Rifiuti: Camera, ok alla commissione ecomafie. Legambiente: ottima notizia

Con 508 voti a favore e nessun contrario, la proposta di legge per l’istituzione della Commissione parlamentare d’inchiesta sulle attività illecite connesse al ciclo dei rifiuti ha ricevuto il sì unanime della Camera dei Deputati. La Commissione procede alle indagini e agli esami con gli stessi poteri e limitazioni dell’autorità giudiziaria. È composta da 15 senatori e 15 deputati, nominati dai Presidenti della Camera di appartenenza in proporzione al numero dei componenti i gruppi parlamentari, comunque assicurando la presenza di un rappresentante per ciascun gruppo esistente in almeno un ramo del Parlamento.

La commissione, che aveva già lavorato nella scorsa legislatura, dovrà, tra l’altro, svolgere indagini sulle attività illecite connesse al ciclo dei rifiuti, sulle organizzazioni coinvolte e sul ruolo svolto dalla criminalità organizzata; individuare le connessioni tra le attività illecite nel settore dei rifiuti e altre attività economiche, con particolare riguardo al traffico dei rifiuti tra le diverse regioni del Paese e verso altre nazioni; individuare le specifiche attività illecite connesse al traffico illecito transfrontaliero dei rifiuti con particolare riferimento a quelle concernenti i rifiuti, anche pericolosi, in partenza dai porti marittimi verso destinazioni estere e svolgere indagini, in collaborazione con le autorità di inchiesta degli Stati destinatari dei rifiuti, per individuare attività volte a immettere nel mercato nazionale beni e prodotti, realizzati attraverso processi di riciclo di materie prime secondarie ottenute dai rifiuti, che non rispondono alle caratteristiche merceologiche e sanitarie previste dalla normativa nazionale.

“Il via libera della Camera alla legge per l’istituzione anche in questa Legislatura della commissione bicamerale di inchiesta sulle attività illecite connesse al ciclo dei rifiuti è un passo avanti importante nella lotta alle ecomafie“, afferma il vicecapogruppo di Liberi e Uguali alla Camera Rossella Muroni.

Le ecomafie godono di ottima salute, come dimostrano i dati contenuti nell’ultimo rapporto di Legambiente che parla di un fatturato in crescita arrivato a quota 14,1 miliardi, in aumento del 9,4%, dovuto soprattutto alla lievitazione nel ciclo dei rifiuti, nelle filiere agroalimentari e nel racket animale.

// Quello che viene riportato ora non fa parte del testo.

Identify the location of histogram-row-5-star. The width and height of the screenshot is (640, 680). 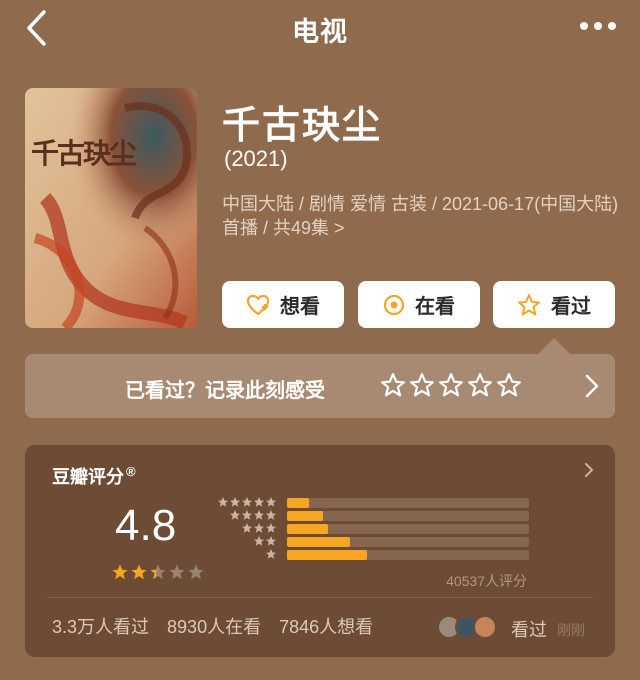
(377, 502).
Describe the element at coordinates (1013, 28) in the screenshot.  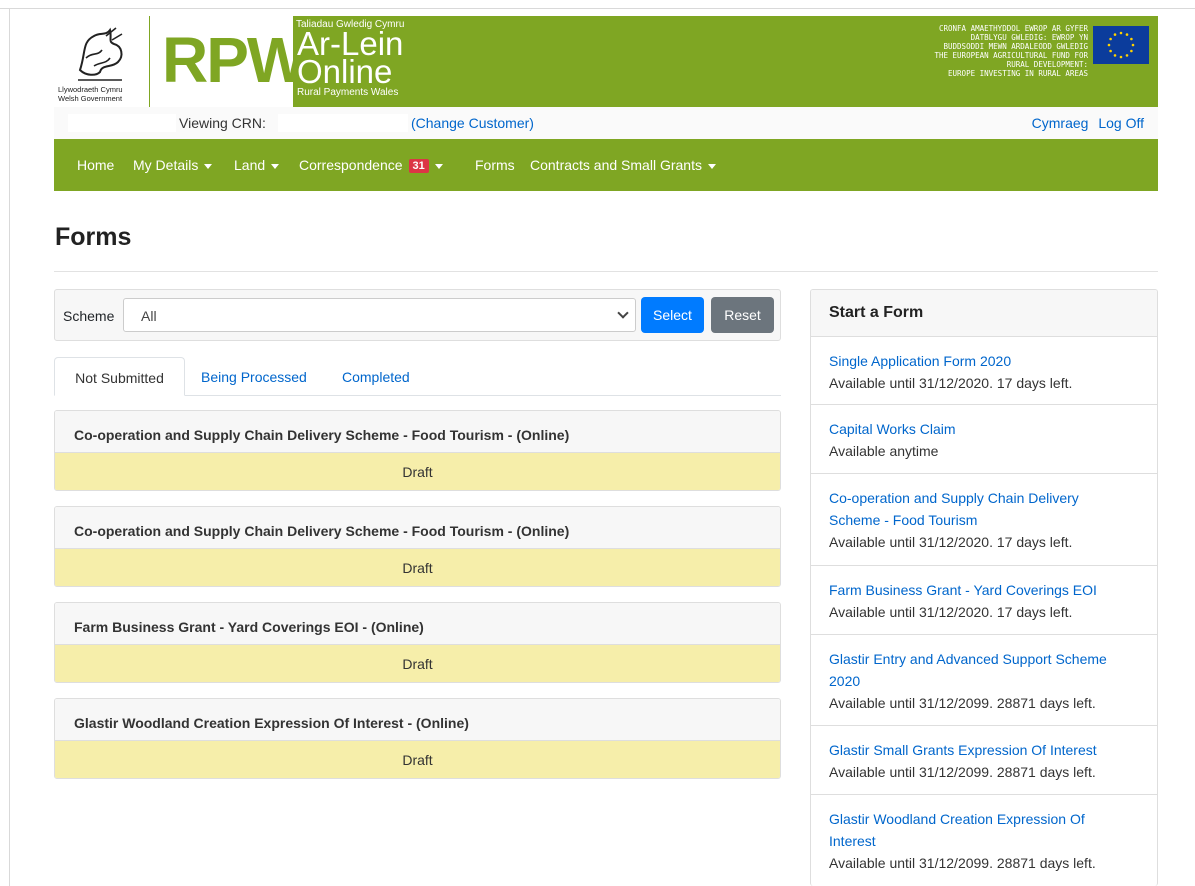
I see `eu-line: CRONFA AMAETHYDDOL EWROP AR GYFER` at that location.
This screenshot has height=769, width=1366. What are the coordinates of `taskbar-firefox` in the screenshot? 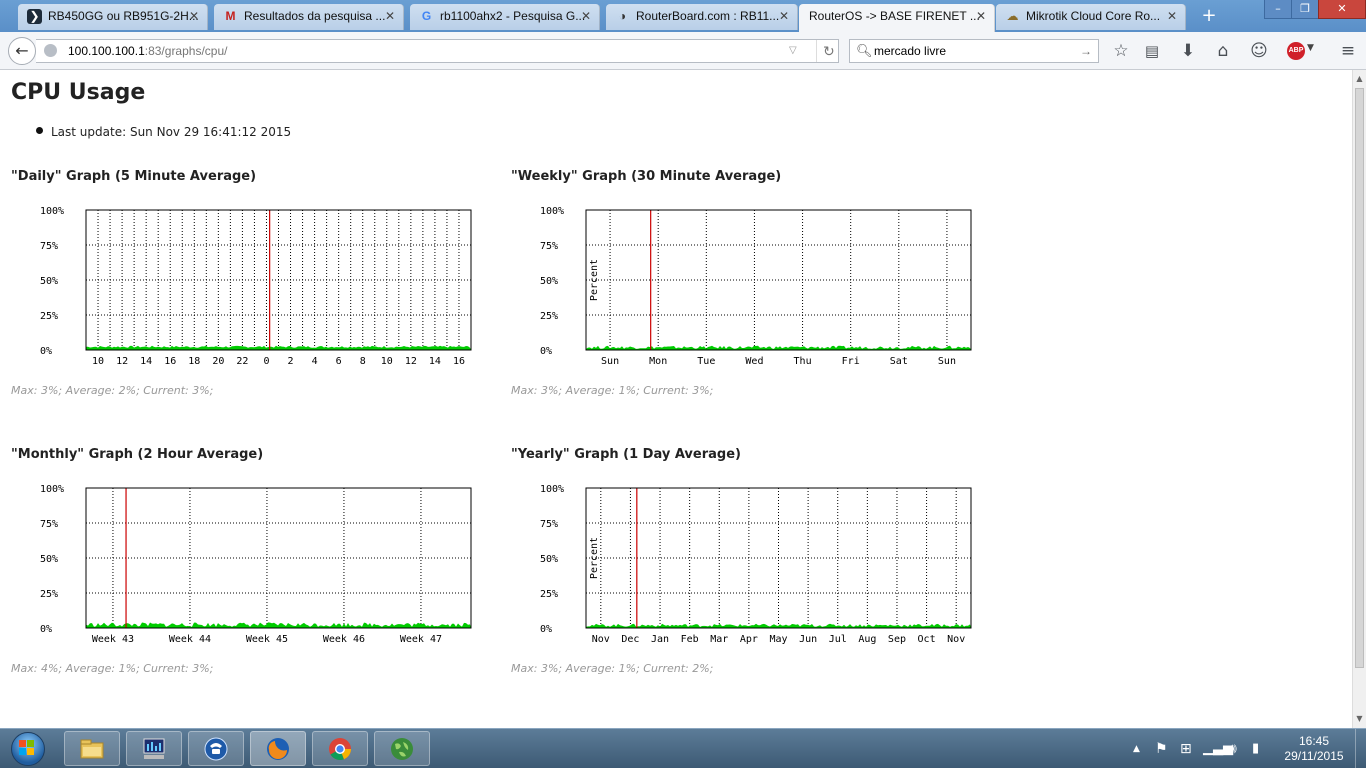 It's located at (278, 748).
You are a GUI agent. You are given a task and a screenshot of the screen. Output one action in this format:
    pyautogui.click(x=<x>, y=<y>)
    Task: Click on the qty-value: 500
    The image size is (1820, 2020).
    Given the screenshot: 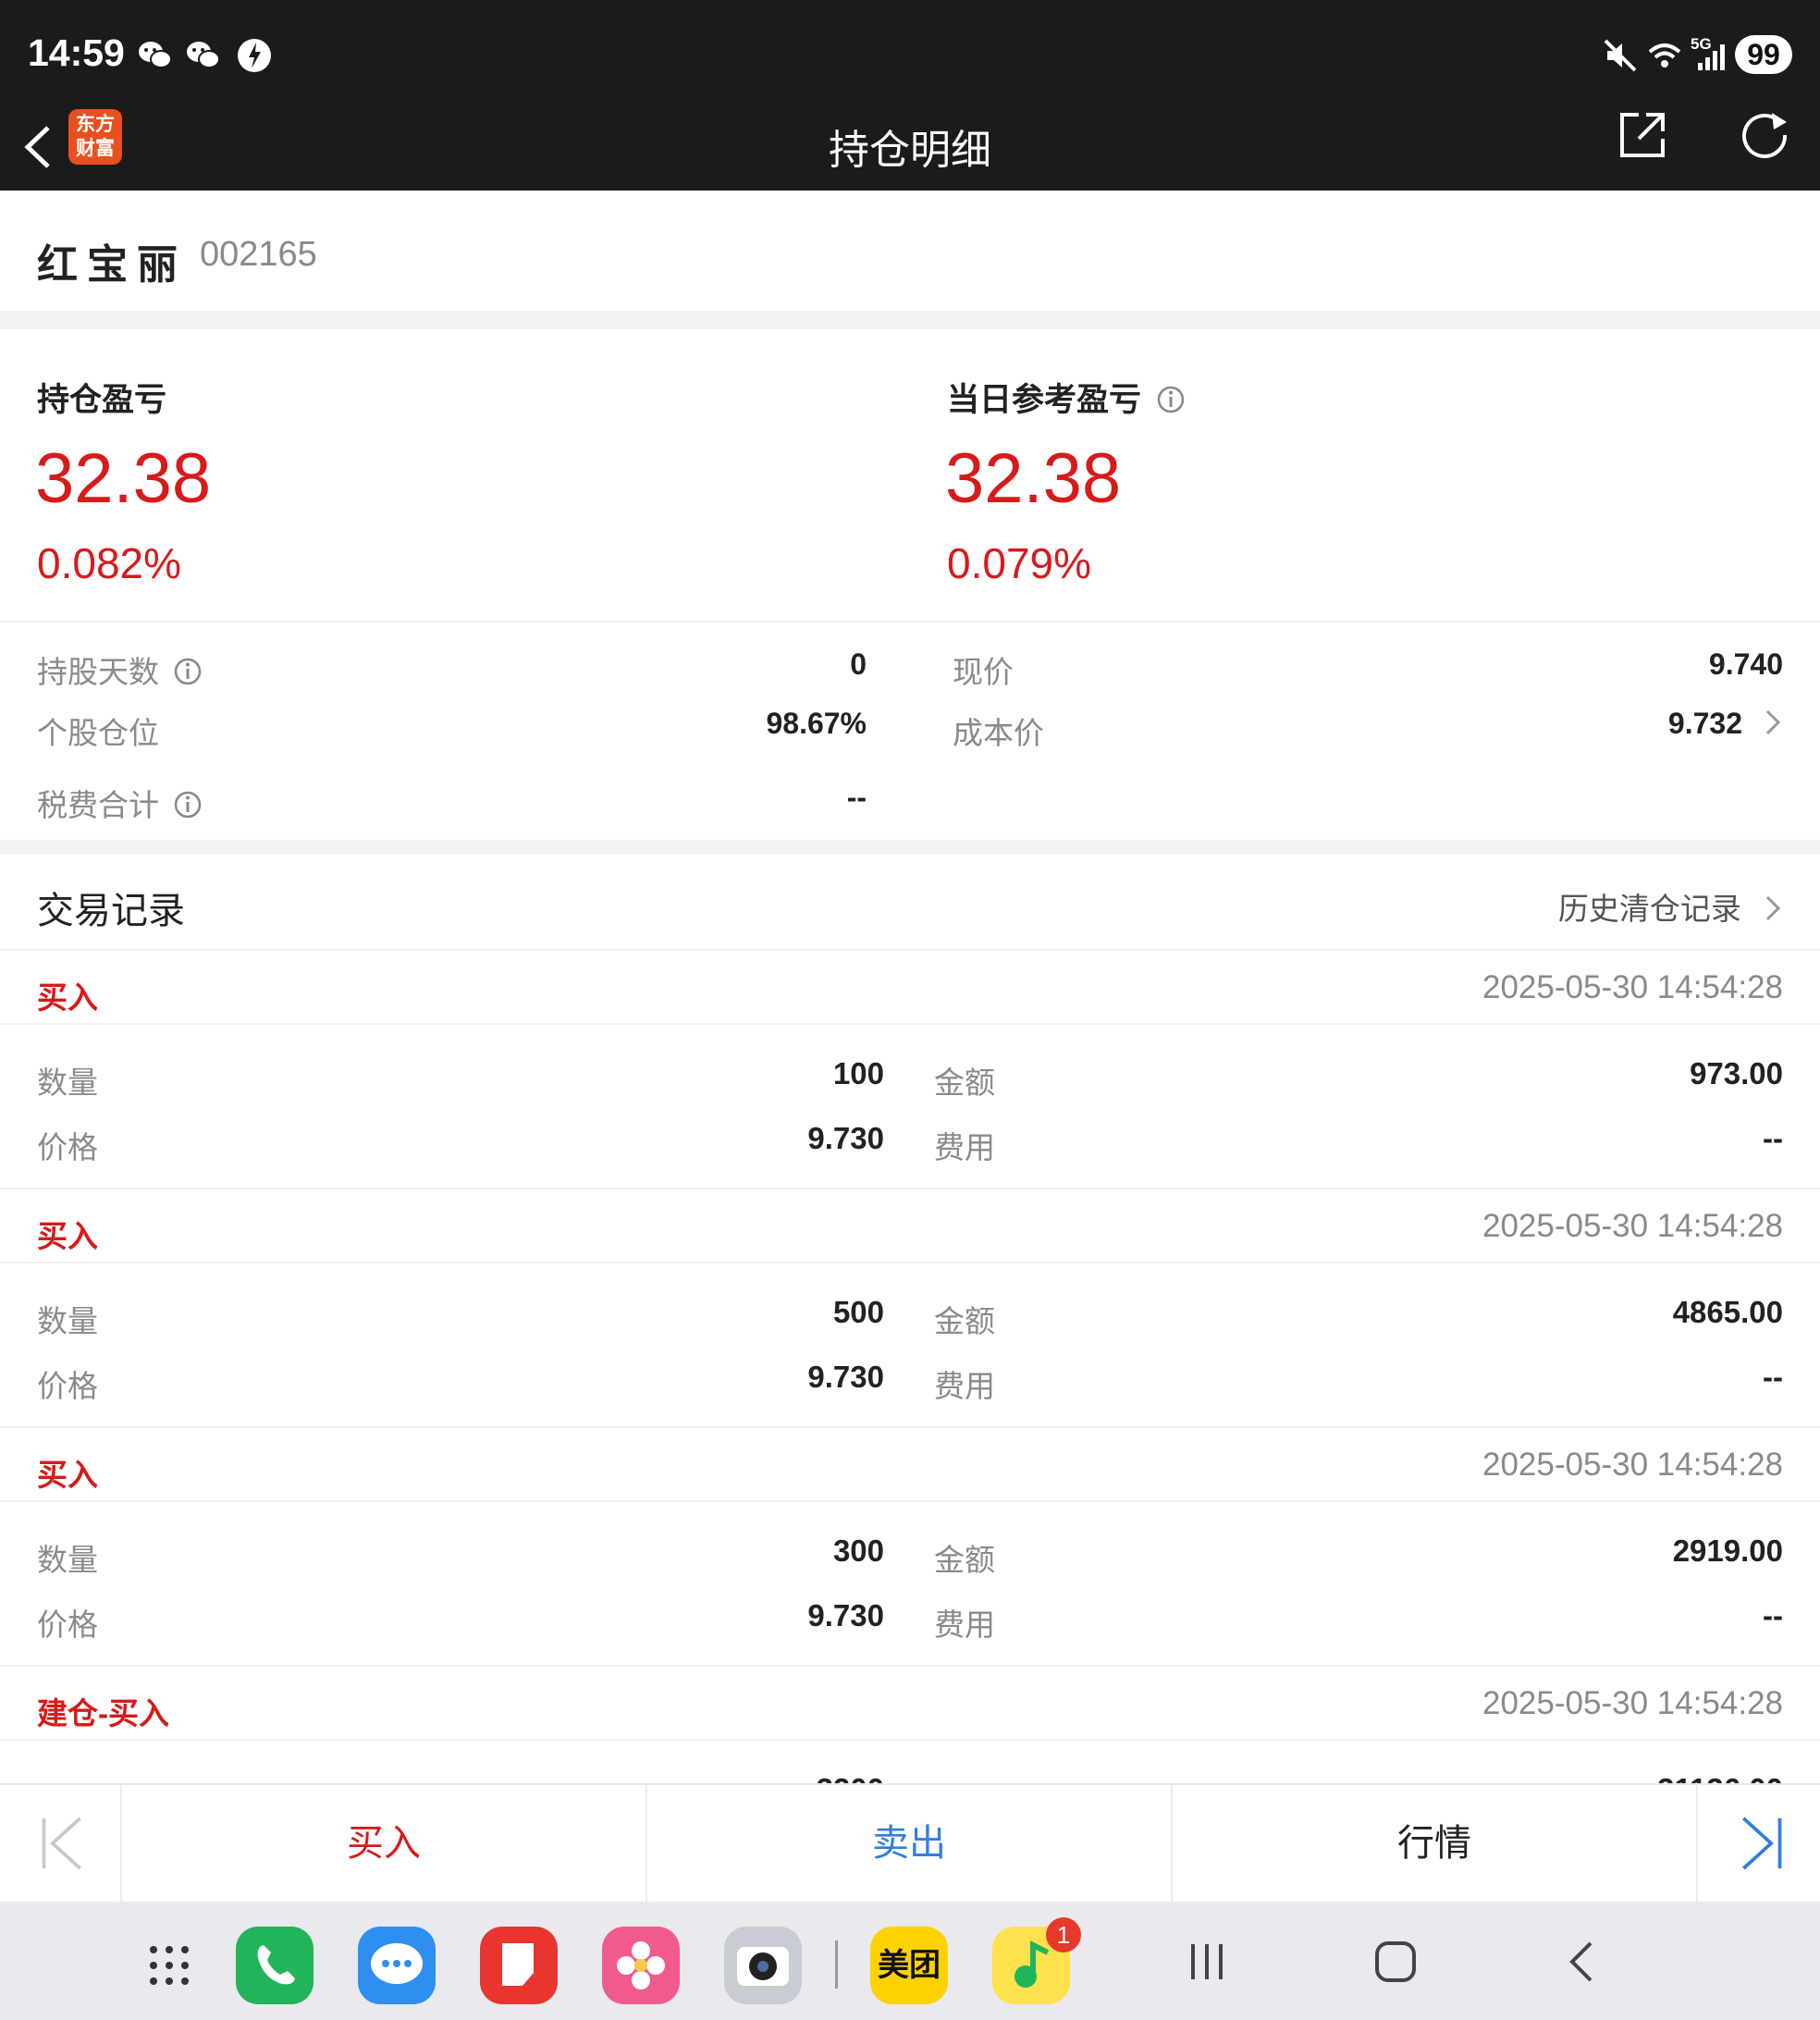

Nel 2017 sono state 538 ordinanze di custodia cautelare emesse per reati ambientali (139,5% in più rispetto al 2016). L’applicazione della legge 68 e l’impennata delle indagini sui traffici illegali di rifiuti sono anche all’origine dell’incremento registrato nel 2017 degli illeciti ambientali.

I reati contro l’ambiente sono stati 30.692 (+18,6% per cento rispetto all’anno precedente, per una media di 84 al giorno, più o meno 3,5 ogni ora). Di pari passo è aumentato il numero di persone denunciate (39.211, con una crescita del 36%) e dei sequestri effettuati (11.027, +51,5%).

Il sì arrivato dall’Aula della Camera rappresenta, davvero, un’ottima notizia. Ora il Senato approvi in tempi rapidi il testo per far in modo che la commissione ecomafie possa ripartire e continuare quel prezioso lavoro di analisi sia sulle attività illecite degli ecocriminali su tutto il territorio nazionale, approfondendo alcuni fenomeni come gli incendi divampati negli impianti di gestione dei rifiuti, sia sulle emergenze rifiuti urbani, speciali e pericolosi, che coinvolgono ancora diverse regioni d’Italia”, commenta il presidente nazionale di Legambiente, Stefano Ciafani.

“Chiediamo al Parlamento di istituire anche la commissione d’inchiesta per far luce sulla morte di Ilaria Alpi e Miran Hrovatin per archiviare le conclusioni imbarazzanti di quella presieduta dall’avvocato Carlo Taormina”.